Klare Spielregeln und Transparenz für die Interessenvertretung im Bundeshaus

03. Mai 2012
Kategorie: Vorstösse

Eingereichter Text

 

Gestützt auf Artikel 160 Absatz 1 der Bundesverfassung und Artikel 107 des Parlamentsgesetzes reiche ich folgende parlamentarische Initiative ein: Das Parlamentsgesetz und die Geschäftsreglemente der eidgenössischen Räte sind dahingehend zu ändern, dass die Interessenvertretung im Bundeshaus transparenter wird und klaren Spielregeln folgt.

 

Im Vordergrund stehen folgende Punkte:

 

1. Der Einbezug von allen Interessenvertretern (ständigen Lobbyisten, Tageslobbyisten, alt Parlamentariern usw.). Die geltenden Regeln für Vertreter von Bund, Kantonen, Parteien und Medien können beibehalten oder aber integriert werden. Ratsmitglieder sind von diesem Vorstoss nicht betroffen.

 

2. Die Ablösung der Zutrittskarten für Lobbyisten durch ein Akkreditierungssystem für Interessenvertreter. Notwendige Zutrittskarten für Angehörige und Mitarbeiter können beibehalten werden.

 

3. Transparenz über die Mandanten und Arbeitgeber von Interessenvertretern.

 

4. Klare Verhaltensregeln für Interessenvertreter im Bundeshaus inklusive Sanktionsmöglichkeiten.

 

5. Der Einbezug der Möglichkeit der Selbstregulierung durch die Branche.

 

Begründung

 

Das heutige System der Interessenvertretung im Bundeshaus ist unbefriedigend, sowohl für Ratsmitglieder wie auch für die Interessenvertreter selber (und schliesslich auch für die Bevölkerung). Interessenvertreter gelangen ins Bundeshaus, indem sie ein Ratsmitglied aufspüren, das ihnen eine Zugangskarte zuhält. Das bringt beide Seiten in die Schmuddelecke, medial und in den Augen der Bürgerinnen und Bürger.

 

Dieser Vorstoss will die Akzeptanz der Interessenvertretung stärken, ebenso die Unabhängigkeit der Ratsmitglieder. Das stärkt unsere Institutionen. Statt des Zugangskartensystems soll neu ein Akkreditierungssystem gelten, wie es bereits für Medienschaffende gilt. Wer die klaren Kriterien erfüllt und Spielregeln einhält, wird von einem unabhängigen Organ (z.
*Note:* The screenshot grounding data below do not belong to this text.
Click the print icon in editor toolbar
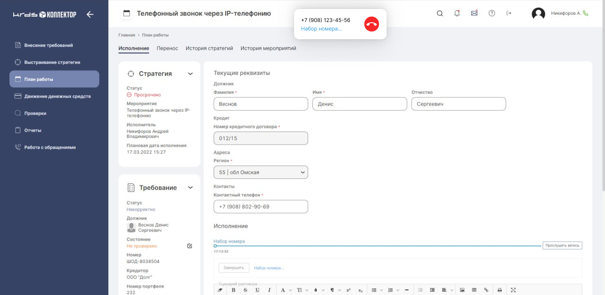The image size is (605, 295). click(x=500, y=290)
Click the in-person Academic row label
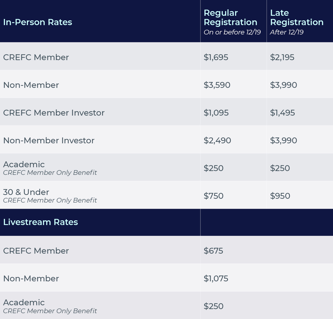Viewport: 333px width, 319px height. 24,164

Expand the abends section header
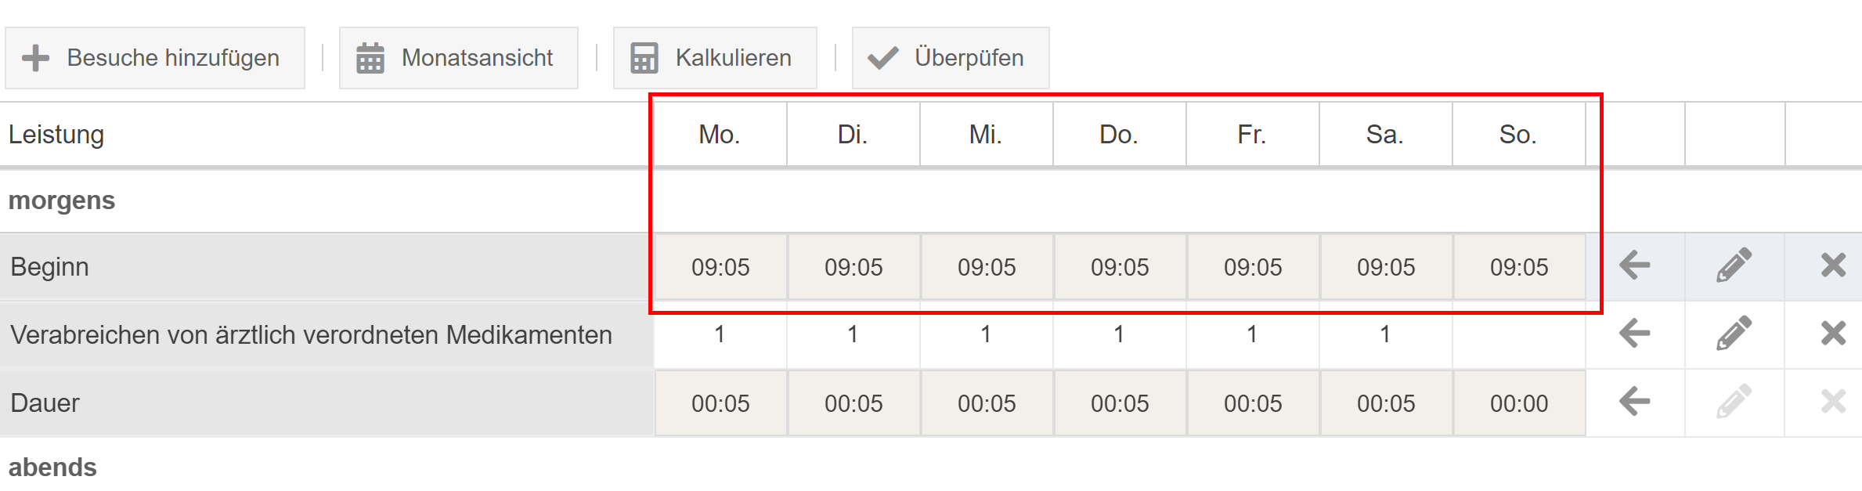pos(52,468)
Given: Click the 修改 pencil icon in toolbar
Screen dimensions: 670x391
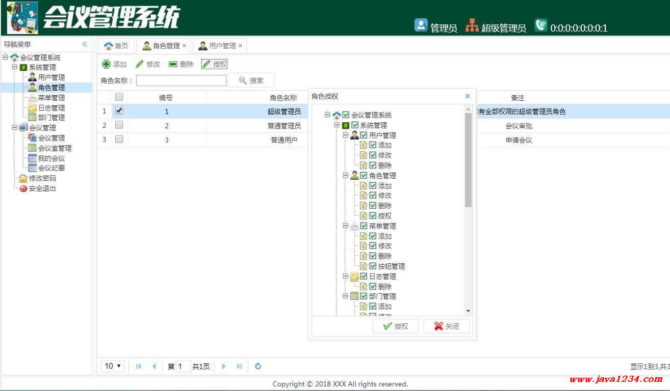Looking at the screenshot, I should tap(139, 64).

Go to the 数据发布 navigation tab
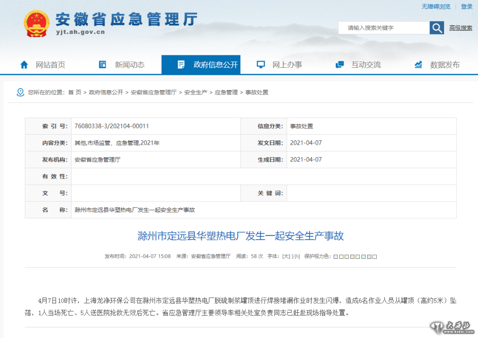[445, 64]
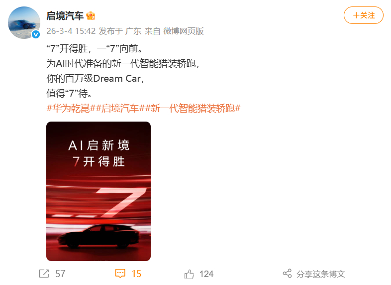Enlarge the red AI启新境 poster image

tap(98, 191)
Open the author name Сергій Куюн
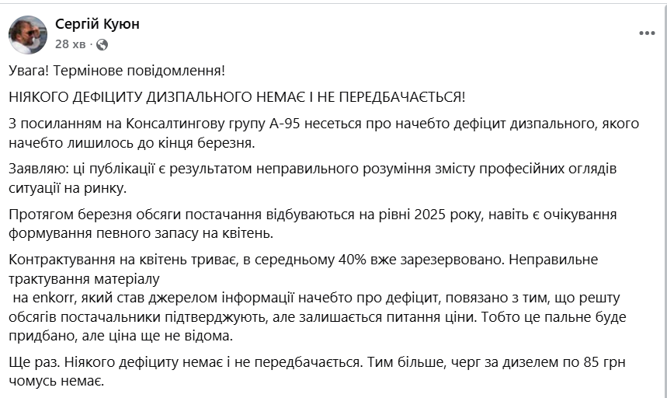This screenshot has height=398, width=667. click(x=98, y=25)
B. einem Ratsbüro) als Interessenvertreter zugelassen. Damit wird die Unabhängigkeit der Ratsmitglieder gestärkt, und die Interessenvertretung gewinnt an Akzeptanz.

 

Erfasst werden sollen Interessenvertreter im weiteren Sinne. Für die Vertreter der Bundesverwaltung, Parteien, Kantone (sowie Medien) sollen aber die bestehenden Regeln beibehalten werden. Ebenso nicht betroffen sind notwendige Zutrittskarten für persönliche Mitarbeiter und Familienmitglieder.

 

Zu den Zulassungskriterien und Spielregeln gehören die Einhaltung elementarer Verhaltensregeln im Bundeshaus sowie eine gewisse Transparenz über die Arbeitgeber und Mandanten der Interessenvertreter (z. B. auf Basis einer unbürokratischen Selbstdeklaration wie in der EU oder den USA).

 

Schliesslich soll die Möglichkeit der Selbstregulierung der Branche einbezogen werden.